Single by Avril Lavigne
- Released: April 16, 2015
- Recorded: 2012
- Genre: Pop rock
- Length: 3:06
- Songwriters: Avril Lavigne; Chad Kroeger; David Hodges;
- Producers: Avril Lavigne; Chris Baseford;

Avril Lavigne singles chronology
| "Give You What You Like" (2015) | "Fly" (2015) | "Head Above Water" (2018) |

Music video
- "Fly" on YouTube

= Fly (Avril Lavigne song) =

"Fly" is a song by Canadian singer Avril Lavigne. It was released on April 16, 2015, for digital download by the Special Olympics, Inc. Lavigne released the song as a charity single for the Avril Lavigne Foundation to support the 2015 Special Olympics World Summer Games. The song was written by Lavigne, Chad Kroeger and David Hodges. All the proceeds from the single will be contributed to the ongoing work being done by the Avril Lavigne Foundation.

==Background==
"Fly" was written during the sessions for Lavigne's fifth studio album. It was inspired lyrically by the people she had met through her Foundation, which raises funds for young people living with disabilities and serious illnesses. The song was recorded in 2012 with the intention of being on the album, but it didn't make the final cut. Lavigne later mentioned the song in interviews, and her desire to release it in the future. After suggestion from her fanbase, she chose to release the song as a charity single to coincide with the 2015 Special Olympics World Games. Lyrically, the song sings about overcoming any obstacles someone might face. Originally, the song had a more pop production but Lavigne scrapped it for a more stripped-down, vocal-driven version. According to Lavigne, the song is composed of a "piano, orchestra and kick drum."

In September 2014, Charles Miguel Ignacio as part of the Avril Lavigne Foundation's support for Special Olympics, Lavigne launched a campaign for her 30th birthday, which raised funds to support 30 Special Olympics athletes competing in the 2015 Special Olympics World Games.
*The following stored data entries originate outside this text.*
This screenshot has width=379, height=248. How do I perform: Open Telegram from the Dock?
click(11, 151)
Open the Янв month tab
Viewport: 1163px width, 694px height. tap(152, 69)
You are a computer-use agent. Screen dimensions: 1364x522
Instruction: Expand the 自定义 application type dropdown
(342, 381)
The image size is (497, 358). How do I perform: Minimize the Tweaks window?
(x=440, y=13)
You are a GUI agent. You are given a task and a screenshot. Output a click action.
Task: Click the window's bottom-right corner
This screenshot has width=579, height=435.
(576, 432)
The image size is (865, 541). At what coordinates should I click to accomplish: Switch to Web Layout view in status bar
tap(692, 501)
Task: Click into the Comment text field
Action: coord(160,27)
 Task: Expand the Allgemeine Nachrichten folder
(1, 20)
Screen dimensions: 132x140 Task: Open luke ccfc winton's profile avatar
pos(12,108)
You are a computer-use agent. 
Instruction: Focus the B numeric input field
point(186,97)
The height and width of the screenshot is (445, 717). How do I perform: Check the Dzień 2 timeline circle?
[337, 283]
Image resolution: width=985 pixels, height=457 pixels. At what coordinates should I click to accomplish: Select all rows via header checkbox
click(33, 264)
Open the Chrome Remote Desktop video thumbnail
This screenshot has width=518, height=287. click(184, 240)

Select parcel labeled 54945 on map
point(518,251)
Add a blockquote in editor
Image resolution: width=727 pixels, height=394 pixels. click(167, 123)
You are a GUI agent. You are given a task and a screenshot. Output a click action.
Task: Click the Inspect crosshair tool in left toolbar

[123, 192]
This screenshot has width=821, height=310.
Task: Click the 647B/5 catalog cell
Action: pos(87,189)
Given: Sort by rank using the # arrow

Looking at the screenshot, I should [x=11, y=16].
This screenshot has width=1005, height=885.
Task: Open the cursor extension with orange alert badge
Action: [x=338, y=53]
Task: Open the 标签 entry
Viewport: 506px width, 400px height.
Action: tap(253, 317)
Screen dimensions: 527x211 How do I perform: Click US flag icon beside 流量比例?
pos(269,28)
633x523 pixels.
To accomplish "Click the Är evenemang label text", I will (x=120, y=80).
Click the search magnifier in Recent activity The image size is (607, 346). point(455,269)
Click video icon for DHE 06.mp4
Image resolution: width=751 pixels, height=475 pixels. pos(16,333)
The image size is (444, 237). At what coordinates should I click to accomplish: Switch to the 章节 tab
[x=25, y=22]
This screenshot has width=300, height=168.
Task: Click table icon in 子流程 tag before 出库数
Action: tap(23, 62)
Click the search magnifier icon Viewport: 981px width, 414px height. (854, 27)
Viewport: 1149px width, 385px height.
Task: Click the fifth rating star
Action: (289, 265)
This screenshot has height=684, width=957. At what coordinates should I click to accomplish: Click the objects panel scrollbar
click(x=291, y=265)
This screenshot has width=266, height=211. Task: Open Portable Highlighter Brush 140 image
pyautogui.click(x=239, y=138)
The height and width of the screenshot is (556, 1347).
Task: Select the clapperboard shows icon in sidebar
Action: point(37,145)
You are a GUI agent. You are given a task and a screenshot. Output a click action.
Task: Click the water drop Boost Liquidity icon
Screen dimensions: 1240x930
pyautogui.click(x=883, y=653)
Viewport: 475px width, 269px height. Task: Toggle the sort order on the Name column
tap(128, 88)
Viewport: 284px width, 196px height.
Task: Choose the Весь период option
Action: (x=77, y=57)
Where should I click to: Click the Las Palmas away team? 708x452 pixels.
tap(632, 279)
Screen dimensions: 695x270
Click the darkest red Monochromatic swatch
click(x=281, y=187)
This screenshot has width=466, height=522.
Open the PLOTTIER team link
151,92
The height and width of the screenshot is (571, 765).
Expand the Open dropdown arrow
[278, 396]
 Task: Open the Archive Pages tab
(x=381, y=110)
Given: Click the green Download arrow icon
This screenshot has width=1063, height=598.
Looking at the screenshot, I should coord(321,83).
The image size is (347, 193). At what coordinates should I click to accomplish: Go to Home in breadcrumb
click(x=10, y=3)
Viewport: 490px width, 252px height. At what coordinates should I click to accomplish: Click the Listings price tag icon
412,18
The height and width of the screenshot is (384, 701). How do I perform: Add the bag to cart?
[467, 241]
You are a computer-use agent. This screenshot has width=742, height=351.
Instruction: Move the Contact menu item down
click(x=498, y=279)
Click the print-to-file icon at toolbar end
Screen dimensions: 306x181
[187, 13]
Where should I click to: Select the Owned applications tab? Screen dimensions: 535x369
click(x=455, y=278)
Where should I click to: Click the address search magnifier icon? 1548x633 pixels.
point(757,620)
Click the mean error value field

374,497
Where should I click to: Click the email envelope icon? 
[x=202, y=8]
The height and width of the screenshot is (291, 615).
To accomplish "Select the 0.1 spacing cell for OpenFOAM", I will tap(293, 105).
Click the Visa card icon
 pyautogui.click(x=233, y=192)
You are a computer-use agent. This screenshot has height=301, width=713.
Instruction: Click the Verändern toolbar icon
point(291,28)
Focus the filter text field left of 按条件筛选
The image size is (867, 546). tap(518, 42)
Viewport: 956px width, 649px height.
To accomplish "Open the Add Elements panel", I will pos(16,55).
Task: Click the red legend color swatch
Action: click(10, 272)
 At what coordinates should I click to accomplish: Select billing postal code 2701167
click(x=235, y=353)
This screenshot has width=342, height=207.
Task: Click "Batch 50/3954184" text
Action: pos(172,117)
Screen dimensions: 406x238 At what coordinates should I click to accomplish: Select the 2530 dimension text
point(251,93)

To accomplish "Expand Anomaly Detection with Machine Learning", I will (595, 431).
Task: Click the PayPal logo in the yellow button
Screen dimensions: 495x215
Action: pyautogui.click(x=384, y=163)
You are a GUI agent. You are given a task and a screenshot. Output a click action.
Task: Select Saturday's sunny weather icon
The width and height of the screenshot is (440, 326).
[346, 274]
During her 2014 World Tour, Lavigne visited a local Special Olympics Program in Shanghai to learn more about their work, and met with and invited more than 200 Special Olympics athletes to her shows in 14 countries. "Fly" was released 100 days before the start of the 2015 Special Olympics World Games, which took place from July 25 till August 2, 2015 in Los Angeles.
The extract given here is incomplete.